Ainsi, par l’élaboration gestuelle et mélodique, Britten dépasse la limitation intrinsèque du violoncelle vers de nouveaux horizons. Ce qui nous amène à mon deuxième point. Il y a dans ces suites un certain goût du jeu. Pour le philosophe canadien Bernard Suits, jouer est une tentative volontaire de surmonter des obstacles non-nécessaires. Si vous jouez au golf (demandez à votre voisine de devant, peut-être ?), vous ne cherchez pas uniquement à mettre la balle de golf dans le trou, mais à le faire au moyen d’un objet tout à fait inadapté : un club.

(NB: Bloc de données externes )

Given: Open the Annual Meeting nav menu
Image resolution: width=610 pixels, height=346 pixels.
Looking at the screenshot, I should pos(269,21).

Britten dompte son matériau musical comme un club de golf. La force est dans la condensation : tout se fonde sur un court motif, une idée simple, un geste. Le design a l’aspect d’un meuble danois : une ligne stylisée, une impression de mouvement, le tout sans une note de trop. C’est une musique de petits motifs, qui comme des jouets sont sans cesse manipulés, et leur limitation est exploitée au travers de variations pour élaborer une musique plastique. Cela ne veut pas dire que le jeu est forcément ludique : le bricolage des enfants est à la fois explorateur et destructeur. L’esthétique ambiguë et troublante, tour à tour naïve et violente de la musique de Britten, a l’aspect innocent et cruel d’un jeu d’enfant. Le même goût du jeu se retrouve chez Bach. S’il est le maître de la superposition mélodique (du contrepoint), le violoncelle monodique est son club de golf, son obstacle à surmonter. Prenez le prélude de la première suite qui ouvre ce concert. Par le truchement d’arpèges, Bach nous présente toute une juxtaposition de lignes mélodiques. Dans les mouvements de danse suivants, écoutez de près ces mélodies chantantes : vous y trouverez, dans leurs sauts de registres et leurs contrastes d’articulations, la coexistence paradoxale de plusieurs voix mêlées en une. Bien sûr, jeu et geste vont de pair. Le geste, c’est l’élément fondateur de l’économie de moyens chez Britten. Chez Bach, c’est l’élément limitant qui est surmonté par virtuosité pour créer au violoncelle une écriture digne d’un orgue. Finalement, le spécialiste à cuisiner pour ce programme de concert se trouve tout au fond de la salle. C’est l’enfant manipulant son jouet. Il a déjà tout compris.